→ **Work to do**
Reproduce the items below verbatim, from the line containing "This screenshot has width=958, height=539." through the line containing "santa cruz icon", including both of those lines.

→ **Information given**
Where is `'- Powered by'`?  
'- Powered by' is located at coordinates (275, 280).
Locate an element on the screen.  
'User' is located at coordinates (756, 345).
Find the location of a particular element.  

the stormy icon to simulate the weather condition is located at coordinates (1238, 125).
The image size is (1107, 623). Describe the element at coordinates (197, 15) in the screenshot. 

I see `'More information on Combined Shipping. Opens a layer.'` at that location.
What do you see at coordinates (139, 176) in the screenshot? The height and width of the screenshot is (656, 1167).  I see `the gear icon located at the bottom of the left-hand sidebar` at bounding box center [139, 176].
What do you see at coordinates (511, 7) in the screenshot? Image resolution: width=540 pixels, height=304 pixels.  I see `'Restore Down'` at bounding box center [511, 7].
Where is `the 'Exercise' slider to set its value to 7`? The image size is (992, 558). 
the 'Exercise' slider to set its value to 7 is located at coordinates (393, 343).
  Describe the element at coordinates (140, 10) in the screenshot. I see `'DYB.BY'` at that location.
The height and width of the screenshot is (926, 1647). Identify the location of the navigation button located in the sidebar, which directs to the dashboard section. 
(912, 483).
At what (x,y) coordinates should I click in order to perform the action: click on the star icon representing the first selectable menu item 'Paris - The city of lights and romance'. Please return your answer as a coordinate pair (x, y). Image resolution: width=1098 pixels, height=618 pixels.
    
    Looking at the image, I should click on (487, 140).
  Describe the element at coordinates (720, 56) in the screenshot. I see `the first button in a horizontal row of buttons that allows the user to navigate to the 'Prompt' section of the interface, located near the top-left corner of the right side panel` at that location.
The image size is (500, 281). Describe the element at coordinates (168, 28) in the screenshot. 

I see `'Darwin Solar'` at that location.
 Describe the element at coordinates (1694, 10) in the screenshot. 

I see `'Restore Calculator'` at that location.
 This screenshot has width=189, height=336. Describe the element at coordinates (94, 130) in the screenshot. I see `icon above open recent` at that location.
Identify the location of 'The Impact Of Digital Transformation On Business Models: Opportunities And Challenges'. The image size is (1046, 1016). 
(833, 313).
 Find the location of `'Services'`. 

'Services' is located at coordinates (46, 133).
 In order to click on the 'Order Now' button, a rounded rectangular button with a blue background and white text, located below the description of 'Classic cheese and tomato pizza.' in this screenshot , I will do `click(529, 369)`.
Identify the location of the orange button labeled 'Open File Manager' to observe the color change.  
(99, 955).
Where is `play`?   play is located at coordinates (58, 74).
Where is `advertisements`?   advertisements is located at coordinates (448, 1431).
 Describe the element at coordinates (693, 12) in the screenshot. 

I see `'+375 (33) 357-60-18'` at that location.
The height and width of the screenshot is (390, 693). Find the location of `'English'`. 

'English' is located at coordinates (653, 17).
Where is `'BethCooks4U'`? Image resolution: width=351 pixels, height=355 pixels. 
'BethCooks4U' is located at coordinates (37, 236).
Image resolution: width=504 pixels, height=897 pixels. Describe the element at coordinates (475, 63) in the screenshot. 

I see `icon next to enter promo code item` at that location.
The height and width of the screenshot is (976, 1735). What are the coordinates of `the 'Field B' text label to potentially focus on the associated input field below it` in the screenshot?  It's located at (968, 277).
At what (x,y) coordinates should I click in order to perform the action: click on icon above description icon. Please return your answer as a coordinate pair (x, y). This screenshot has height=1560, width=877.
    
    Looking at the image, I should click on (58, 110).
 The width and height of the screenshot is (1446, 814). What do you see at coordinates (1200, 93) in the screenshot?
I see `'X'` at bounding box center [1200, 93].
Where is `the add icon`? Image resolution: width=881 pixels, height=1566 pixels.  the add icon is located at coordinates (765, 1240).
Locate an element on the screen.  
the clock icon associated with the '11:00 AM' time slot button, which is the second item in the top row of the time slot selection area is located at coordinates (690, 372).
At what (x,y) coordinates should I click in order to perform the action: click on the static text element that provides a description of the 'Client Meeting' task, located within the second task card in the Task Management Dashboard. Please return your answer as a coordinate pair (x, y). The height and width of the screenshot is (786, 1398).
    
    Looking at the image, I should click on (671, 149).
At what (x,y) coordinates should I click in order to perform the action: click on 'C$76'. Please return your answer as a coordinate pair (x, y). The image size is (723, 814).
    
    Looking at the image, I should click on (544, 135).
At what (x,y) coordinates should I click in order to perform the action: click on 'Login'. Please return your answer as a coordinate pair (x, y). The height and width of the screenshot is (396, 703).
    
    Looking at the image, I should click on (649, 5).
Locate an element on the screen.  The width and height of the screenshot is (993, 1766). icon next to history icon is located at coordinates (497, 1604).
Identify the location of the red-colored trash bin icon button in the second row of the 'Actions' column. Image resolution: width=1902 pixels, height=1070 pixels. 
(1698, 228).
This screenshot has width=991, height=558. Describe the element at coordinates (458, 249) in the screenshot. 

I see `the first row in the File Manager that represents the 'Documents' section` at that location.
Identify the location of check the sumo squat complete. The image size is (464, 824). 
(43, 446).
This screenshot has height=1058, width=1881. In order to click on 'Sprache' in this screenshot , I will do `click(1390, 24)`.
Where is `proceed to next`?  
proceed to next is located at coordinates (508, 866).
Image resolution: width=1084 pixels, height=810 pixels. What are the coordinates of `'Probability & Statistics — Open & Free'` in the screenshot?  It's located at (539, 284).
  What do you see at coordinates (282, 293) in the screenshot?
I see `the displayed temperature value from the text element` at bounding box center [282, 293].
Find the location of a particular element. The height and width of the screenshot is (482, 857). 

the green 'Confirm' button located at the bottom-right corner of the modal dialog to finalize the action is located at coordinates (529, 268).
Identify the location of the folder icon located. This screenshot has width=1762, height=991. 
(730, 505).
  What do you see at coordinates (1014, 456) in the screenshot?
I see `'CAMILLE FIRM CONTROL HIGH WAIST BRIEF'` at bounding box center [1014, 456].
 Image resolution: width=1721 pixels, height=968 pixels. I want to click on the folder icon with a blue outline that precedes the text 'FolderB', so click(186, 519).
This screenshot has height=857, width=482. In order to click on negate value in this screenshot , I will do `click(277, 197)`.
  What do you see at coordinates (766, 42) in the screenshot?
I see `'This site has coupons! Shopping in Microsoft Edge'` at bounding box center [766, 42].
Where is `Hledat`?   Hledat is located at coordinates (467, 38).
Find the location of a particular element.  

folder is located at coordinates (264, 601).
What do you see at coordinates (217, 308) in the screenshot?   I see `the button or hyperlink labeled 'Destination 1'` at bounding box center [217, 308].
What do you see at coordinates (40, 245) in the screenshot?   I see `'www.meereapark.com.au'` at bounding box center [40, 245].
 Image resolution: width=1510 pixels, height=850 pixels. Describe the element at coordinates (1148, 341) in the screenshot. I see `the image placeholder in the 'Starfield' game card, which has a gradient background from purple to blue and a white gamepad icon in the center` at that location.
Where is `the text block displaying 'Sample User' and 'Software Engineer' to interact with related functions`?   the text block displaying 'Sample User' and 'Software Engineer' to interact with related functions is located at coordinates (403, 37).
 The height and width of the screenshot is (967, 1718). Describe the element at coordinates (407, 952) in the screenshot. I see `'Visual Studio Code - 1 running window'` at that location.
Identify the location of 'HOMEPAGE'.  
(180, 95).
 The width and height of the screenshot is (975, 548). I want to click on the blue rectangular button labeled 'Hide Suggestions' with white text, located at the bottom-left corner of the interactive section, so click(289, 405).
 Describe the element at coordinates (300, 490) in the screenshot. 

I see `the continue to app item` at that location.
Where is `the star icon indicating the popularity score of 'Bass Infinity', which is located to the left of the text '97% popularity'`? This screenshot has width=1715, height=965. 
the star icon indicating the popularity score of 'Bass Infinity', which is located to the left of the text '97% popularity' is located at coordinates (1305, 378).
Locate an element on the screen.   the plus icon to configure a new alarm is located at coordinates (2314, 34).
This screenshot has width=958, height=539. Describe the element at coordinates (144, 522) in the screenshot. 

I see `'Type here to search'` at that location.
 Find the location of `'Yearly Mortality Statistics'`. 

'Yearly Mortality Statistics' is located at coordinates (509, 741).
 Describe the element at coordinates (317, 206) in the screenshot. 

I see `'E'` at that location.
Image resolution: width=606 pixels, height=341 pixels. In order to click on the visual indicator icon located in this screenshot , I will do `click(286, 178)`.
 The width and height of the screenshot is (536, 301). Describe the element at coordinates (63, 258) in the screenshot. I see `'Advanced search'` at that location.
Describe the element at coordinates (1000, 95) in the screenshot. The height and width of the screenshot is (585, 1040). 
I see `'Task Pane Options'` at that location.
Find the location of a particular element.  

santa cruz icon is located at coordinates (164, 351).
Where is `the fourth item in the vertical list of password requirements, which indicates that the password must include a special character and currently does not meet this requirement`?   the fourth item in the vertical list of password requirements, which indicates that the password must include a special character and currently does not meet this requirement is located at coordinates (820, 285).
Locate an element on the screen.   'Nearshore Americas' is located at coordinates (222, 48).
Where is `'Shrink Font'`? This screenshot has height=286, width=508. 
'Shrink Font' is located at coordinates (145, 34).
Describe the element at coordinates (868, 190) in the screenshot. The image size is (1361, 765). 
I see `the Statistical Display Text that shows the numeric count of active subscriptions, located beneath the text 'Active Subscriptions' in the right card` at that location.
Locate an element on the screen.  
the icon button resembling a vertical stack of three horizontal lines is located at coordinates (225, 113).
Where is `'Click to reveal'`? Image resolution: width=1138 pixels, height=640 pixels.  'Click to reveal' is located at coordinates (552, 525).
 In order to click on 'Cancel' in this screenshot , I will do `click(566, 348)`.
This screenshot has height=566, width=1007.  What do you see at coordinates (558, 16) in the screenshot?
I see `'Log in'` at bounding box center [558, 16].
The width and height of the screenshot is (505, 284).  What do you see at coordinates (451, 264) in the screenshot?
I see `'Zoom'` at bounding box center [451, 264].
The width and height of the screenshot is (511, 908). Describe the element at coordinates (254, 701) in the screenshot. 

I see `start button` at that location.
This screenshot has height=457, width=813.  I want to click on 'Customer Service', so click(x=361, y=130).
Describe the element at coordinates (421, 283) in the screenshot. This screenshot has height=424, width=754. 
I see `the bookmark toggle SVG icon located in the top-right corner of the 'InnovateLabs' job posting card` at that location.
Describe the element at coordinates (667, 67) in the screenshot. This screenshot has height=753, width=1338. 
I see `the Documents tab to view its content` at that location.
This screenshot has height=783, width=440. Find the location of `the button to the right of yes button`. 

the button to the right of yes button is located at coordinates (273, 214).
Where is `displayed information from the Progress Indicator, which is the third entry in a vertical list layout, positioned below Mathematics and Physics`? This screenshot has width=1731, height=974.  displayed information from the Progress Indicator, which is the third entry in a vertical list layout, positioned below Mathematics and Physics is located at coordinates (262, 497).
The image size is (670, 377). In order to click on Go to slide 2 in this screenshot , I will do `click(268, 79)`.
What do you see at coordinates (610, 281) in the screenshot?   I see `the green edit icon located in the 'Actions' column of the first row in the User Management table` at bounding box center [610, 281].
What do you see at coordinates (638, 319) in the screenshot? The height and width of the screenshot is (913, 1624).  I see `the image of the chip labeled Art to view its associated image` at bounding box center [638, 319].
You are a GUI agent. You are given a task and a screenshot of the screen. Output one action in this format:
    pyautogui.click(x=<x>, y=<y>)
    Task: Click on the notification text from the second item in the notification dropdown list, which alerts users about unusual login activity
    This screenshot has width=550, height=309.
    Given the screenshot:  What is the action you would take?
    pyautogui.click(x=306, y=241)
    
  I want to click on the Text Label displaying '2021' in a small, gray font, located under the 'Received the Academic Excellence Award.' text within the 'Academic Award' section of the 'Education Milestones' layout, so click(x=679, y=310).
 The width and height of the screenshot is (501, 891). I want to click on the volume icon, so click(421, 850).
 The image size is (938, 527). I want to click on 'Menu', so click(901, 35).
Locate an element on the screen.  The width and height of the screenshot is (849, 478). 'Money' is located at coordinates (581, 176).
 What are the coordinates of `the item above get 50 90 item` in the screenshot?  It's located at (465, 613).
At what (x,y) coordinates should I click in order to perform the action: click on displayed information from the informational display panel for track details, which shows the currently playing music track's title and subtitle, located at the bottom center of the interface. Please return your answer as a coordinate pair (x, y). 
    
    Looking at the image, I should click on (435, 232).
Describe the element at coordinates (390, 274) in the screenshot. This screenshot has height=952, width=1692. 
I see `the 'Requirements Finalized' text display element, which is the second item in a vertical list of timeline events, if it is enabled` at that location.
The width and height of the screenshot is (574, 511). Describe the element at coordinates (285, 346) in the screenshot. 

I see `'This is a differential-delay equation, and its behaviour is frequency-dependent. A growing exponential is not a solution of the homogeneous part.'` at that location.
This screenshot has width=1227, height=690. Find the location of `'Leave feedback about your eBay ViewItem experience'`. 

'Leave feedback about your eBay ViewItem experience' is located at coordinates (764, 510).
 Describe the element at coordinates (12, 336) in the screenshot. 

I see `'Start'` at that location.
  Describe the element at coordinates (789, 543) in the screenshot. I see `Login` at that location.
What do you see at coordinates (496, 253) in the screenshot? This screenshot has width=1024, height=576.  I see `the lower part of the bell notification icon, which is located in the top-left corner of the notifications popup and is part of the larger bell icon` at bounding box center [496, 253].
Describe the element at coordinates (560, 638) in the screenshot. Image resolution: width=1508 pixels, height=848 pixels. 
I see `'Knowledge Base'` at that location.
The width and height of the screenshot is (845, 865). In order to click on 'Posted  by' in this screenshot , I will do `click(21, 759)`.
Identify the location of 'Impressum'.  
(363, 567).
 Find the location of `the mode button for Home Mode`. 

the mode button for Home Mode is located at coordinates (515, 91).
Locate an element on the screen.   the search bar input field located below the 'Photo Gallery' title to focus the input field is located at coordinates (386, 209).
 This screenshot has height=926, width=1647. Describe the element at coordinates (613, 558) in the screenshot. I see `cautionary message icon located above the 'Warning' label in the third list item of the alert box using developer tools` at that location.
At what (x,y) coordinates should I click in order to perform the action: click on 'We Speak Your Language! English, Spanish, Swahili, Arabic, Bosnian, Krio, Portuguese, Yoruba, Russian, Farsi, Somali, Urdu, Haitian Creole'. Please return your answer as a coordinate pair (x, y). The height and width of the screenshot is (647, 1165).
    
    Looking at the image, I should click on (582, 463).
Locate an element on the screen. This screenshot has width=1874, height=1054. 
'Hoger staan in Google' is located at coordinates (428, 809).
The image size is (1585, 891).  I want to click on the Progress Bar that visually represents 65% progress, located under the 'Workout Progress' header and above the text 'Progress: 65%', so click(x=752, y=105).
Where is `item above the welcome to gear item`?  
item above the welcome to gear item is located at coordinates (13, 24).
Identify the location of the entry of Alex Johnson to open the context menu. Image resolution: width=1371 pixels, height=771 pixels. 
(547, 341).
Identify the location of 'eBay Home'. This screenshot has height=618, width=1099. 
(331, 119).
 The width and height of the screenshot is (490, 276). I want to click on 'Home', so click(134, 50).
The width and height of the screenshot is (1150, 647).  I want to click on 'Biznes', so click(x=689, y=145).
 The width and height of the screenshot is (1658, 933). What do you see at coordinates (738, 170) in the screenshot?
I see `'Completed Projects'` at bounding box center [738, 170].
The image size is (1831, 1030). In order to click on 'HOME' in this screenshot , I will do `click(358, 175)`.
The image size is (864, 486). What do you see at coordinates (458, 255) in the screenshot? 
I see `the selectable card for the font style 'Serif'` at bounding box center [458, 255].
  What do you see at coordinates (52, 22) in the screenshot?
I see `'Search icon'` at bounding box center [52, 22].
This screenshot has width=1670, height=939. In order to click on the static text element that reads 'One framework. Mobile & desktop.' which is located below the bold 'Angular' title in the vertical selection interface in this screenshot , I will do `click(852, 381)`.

→ **Result**
This screenshot has width=958, height=539. Describe the element at coordinates (144, 522) in the screenshot. 

I see `'Type here to search'` at that location.
 Find the location of `'Yearly Mortality Statistics'`. 

'Yearly Mortality Statistics' is located at coordinates (509, 741).
 Describe the element at coordinates (317, 206) in the screenshot. 

I see `'E'` at that location.
Image resolution: width=606 pixels, height=341 pixels. In order to click on the visual indicator icon located in this screenshot , I will do `click(286, 178)`.
 The width and height of the screenshot is (536, 301). Describe the element at coordinates (63, 258) in the screenshot. I see `'Advanced search'` at that location.
Describe the element at coordinates (1000, 95) in the screenshot. The height and width of the screenshot is (585, 1040). 
I see `'Task Pane Options'` at that location.
Find the location of a particular element.  

santa cruz icon is located at coordinates (164, 351).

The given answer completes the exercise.